Bologna is a station on Line B of the Rome Metro. It is an underground station located under Piazza Bologna (at the intersection of Viale XXI Aprile, Via Livorno, Via Michele di Lando, Via Lorenzo il Magnifico, Viale delle Province, Via Sambucuccio d'Alando, Via Ravenna). It was opened on 8 December 1990.

It was involved in the October 2005 building works for line B1, a branch line off line B, a fairly complicated construction project that required special mitigation to existing buildings.

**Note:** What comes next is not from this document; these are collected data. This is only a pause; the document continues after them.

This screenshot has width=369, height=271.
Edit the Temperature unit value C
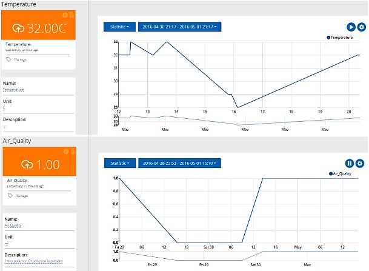click(x=5, y=109)
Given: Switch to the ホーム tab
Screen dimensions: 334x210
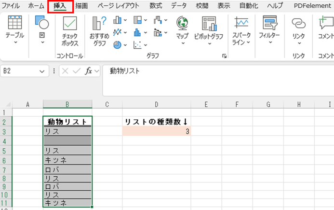Looking at the screenshot, I should click(x=36, y=6).
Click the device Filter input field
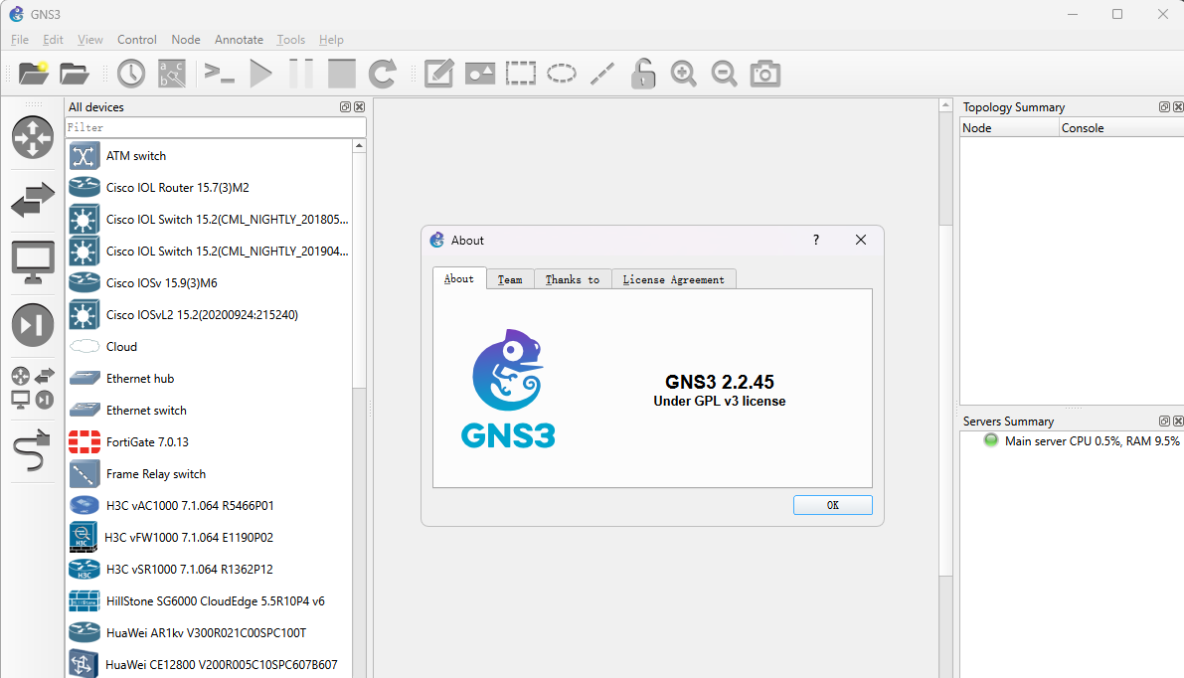Image resolution: width=1184 pixels, height=678 pixels. pos(215,127)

Its atrium houses mosaics from the Artemetro Roma prize, by Giuseppe Uncini and Vittorio Matino (Italy), Karl Gerstner (Switzerland) and Ulrich Erben (Germany).

== Connections ==
Routes (terminate here): 309, 445;
Routes: 61, 62, 310, 542 workdays and holidays;
Nearby routes (via Catania direction): 490, 495, 649;
Night buses: n2, n2L, n13.

== Surroundings and amenities ==
The Bologna Metropolitan Station is directly below Piazza Bologna. The
Post office of piazza Bologna is located on the piazza's northwest side. The architect Mario Ridolfi designed the post office in 1932, which was built 1933–1935.

The Nomentano neighborhood is primarily a residential suburb. The station is in walking distance from many cafes, restaurants, and shops, with pedestrian traffic heavy well past 1900 hours.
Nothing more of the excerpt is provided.